West St. plan to cost about $13 million But city officials still aren't sure where money will be found

'Fairy-tale funding' noted

Public can see design for traffic circle at council meeting today

March 03, 1997|By Dan Thanh Dang | Dan Thanh Dang,SUN STAFF

In a meeting about an elaborate plan to revitalize Inner West Street in October, Annapolis Alderman Louise Hammond asked her colleagues, "What is it going to cost and how the heck are we going to pay for it?"

Five months later, city officials have answered the Ward 1 Democrat's first question.

The project will cost about $13 million, including improvements to seven blocks of West Street and construction of a traffic circle at West Street and Taylor Avenue.

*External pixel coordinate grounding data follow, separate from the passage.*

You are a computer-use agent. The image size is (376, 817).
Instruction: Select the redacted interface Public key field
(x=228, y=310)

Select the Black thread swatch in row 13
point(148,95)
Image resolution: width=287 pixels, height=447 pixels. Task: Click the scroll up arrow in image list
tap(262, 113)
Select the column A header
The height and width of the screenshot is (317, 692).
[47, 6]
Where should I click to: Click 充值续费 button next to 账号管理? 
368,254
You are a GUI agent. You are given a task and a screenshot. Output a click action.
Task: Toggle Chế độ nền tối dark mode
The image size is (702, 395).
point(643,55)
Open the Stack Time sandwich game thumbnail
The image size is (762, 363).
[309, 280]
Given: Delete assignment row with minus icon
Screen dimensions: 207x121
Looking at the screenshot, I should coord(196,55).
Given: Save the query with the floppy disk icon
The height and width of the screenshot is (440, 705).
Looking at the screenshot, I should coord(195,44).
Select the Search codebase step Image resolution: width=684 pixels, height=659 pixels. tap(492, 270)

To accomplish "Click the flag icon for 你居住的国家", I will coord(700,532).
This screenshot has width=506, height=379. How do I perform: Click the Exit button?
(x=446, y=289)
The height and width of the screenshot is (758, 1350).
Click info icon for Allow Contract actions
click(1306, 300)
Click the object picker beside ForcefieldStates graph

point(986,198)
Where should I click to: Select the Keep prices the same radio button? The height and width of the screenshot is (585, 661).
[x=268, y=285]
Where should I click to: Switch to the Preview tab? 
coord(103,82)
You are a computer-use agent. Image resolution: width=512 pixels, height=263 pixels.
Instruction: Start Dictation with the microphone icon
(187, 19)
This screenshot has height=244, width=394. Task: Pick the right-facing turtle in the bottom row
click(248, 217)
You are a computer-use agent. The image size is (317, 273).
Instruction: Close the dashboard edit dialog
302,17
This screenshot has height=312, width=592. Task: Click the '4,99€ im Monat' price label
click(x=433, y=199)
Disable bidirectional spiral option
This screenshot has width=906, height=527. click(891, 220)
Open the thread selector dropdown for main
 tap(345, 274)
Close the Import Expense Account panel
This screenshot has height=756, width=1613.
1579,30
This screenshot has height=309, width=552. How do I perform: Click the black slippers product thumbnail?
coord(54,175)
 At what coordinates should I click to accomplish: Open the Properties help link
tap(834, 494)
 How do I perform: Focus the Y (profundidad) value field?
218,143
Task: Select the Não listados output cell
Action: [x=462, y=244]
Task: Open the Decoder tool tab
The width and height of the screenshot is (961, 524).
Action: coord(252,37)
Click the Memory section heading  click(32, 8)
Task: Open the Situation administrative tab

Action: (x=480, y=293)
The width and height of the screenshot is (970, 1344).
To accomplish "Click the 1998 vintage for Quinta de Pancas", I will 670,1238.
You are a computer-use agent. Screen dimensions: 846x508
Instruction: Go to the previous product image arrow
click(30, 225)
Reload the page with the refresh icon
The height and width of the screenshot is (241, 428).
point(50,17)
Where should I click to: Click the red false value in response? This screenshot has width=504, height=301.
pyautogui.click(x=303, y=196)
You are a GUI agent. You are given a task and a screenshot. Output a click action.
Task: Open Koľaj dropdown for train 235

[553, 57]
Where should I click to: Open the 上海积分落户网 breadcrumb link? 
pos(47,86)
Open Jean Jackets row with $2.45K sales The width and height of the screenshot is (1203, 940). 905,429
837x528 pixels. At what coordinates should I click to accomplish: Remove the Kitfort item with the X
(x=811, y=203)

But with work on the circle starting in October, city officials are no closer to answering Hammond's second, even more important question.

"Land acquisition and engineering cost for the traffic circle is completely taken care of and construction costs will be [included] in our next bond sale," said M. Kathleen Sulick, city finance director.

"But, I don't see any changes in funding for the rest of the project right now," Sulick said.

The city was scrambling for money even before the council unanimously approved a design for the $12 million-to-$13-million project.

The project includes a $4.9 million traffic circle. Improvements to sidewalks, roads, streetlights and underground utilities on the stretch of West Street from Taylor to Church Circle, could cost about $8 million.

Sulick says Mayor Alfred A. Hopkins has met with Anne Arundel County and state officials, who "have expressed interest in helping, but nothing is final."

City council members could also allocate more money to the project when the mayor releases his new spending plan this year, Sulick said.

Other city officials have said grants could provide funding, or the council could create a special assessment district that would generate additional tax revenue.

One city official close to the project, who asked not to be identified for fear of reprisal, called these funding proposals "fairy-tale funding" and said it is "highly unlikely the city has the money to do what it wants to do."

The official also said: "There's so much publicity on this project and so much public attention that the city council is promising to do everything. But the city really can't afford it."

At a council hearing tonight, the public will have its first opportunity to see plans for the traffic circle designed by Hurst-Rosche Engineers Inc., design consultants from Cockeysville.

The circle, really a 110-foot-by-85-foot ellipse, is an elaborate two-lane affair with four streets leading into it: Taylor Avenue, Spa Road and eastbound and westbound West Street. Details -- the kind of sidewalks, brick and lighting system -- remain undecided, said Joseph A. Baker, chief of the city Bureau of Engineering and Construction.

The cost of moving utilities underground and improving water mains around the circle -- two of which are more than 100 years old -- is about $2 million, Baker said. About $800,000 -- of the $1 million set aside -- has been spent on the land needed for the circle, Baker said.

The remaining $1.9 million will be used for design, construction and inspection fees.

As for the rest of West Street, no plan has been set, Baker said.

"We are only beginning to select design consultants for the other part of the project," Baker said. "There is no start date yet."

Residents and business owners along ailing West Street -- lined with empty lots and vacant stores -- are watching intently.

"I'm a little disappointed that the finances are not real clear, but that's not anything new," said Jim Martin, owner of Free State Press on West Street. "I've been here 24 years, and I've seen a lot of changes on this street.

"These things don't happen overnight," he said. "I don't see [money] as a major problem right now, but when we have a clear vision of what we want and where we're going, then it'll be very important."